What I know about complementary Jewish education is that it is powered by teachers who need all the help they can get. A good collection of texts and a function sense of organization can improve most Jewish classrooms. If you want to see how this works, look at Experiencing the Torah or Torah Toons I or You Be the Judge or The Jewish Law Review.

The Jewish Present

In his sci-fi novel Martian Time Slip Philip K. Dick envisions an arcade where the games are actually computers with personalities who interact with the students. E.g. it is possible to play with Albert Einstein. We can all envision better Jewish futures. The question that needs to stand is “Can we build a great Jewish present?”

The reality is that today, the majority of Jewish students will be educated in classrooms fronted by teachers. That is the frustration and that is the reality. They are not the best teachers, most are untrained and part time. Many are volunteers. They are hard to gather and harder to train. But they are what we have to work with.

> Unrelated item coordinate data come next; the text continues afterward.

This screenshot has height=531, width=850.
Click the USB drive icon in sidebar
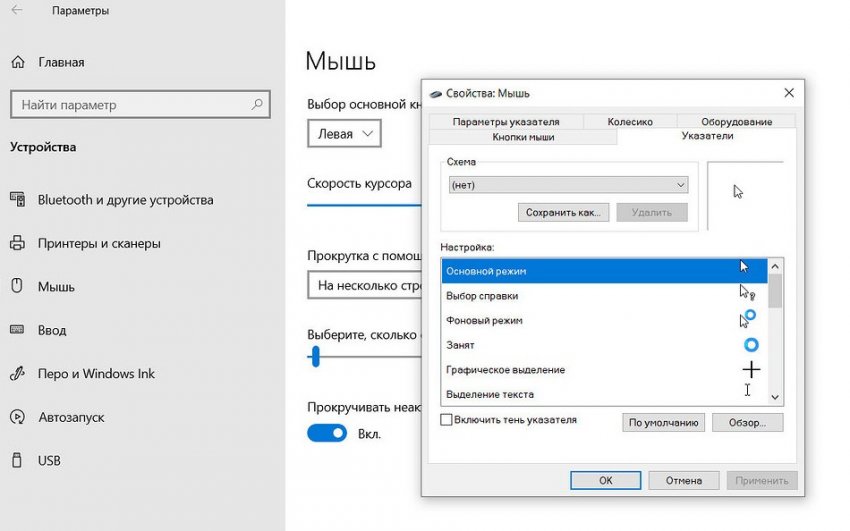coord(17,461)
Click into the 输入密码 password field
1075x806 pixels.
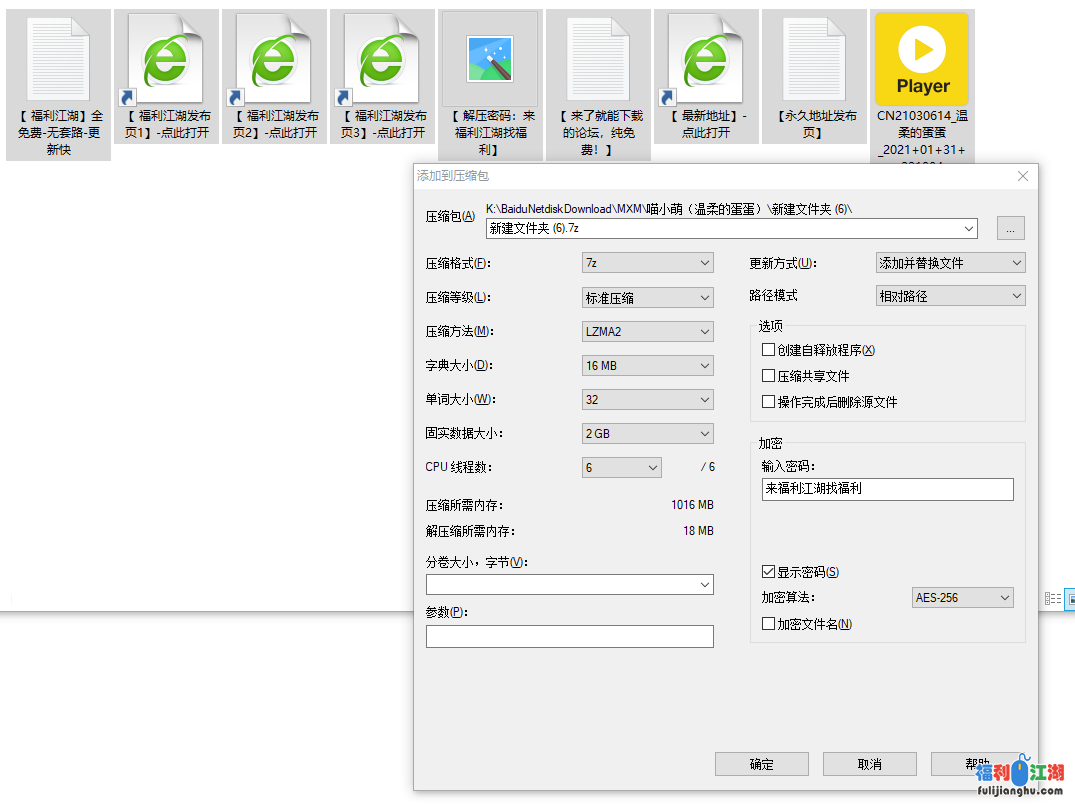pyautogui.click(x=886, y=489)
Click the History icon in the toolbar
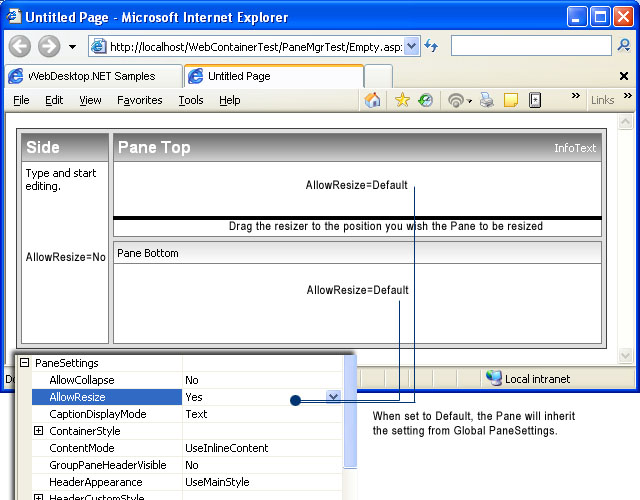Viewport: 640px width, 500px height. tap(425, 100)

Shelly Blake-Plock, the teacher who argued against textbooks actually understands Ellen Galinsky. Neuroscientists have conducted studies that show that success Executive Functions can predict success in later life better than academic text scores. While Head Start students do not do better than non-Head Start students in their later years in public schools, they do much better in life. Here is where the Executive Functions really kick in.  (Screening and Assessment in Head Start)

We have to work with what we have. Our best resource is teachers who want to succeed—who care about the future of the Jewish people. If we can get our teachers to focus on executive functions, if we can get them to exude: Focus and Self Control, Perspective Taking, Communicating, Making Connections, Critical Thinking, Taking on Challenges, and Self-directed Engaged Learning we can promise parents that “Hebrew School” can lead to student success in life. Not a bad promise. The good news, all of these can be learned by studying Jewish texts—something that should be the core of what we do.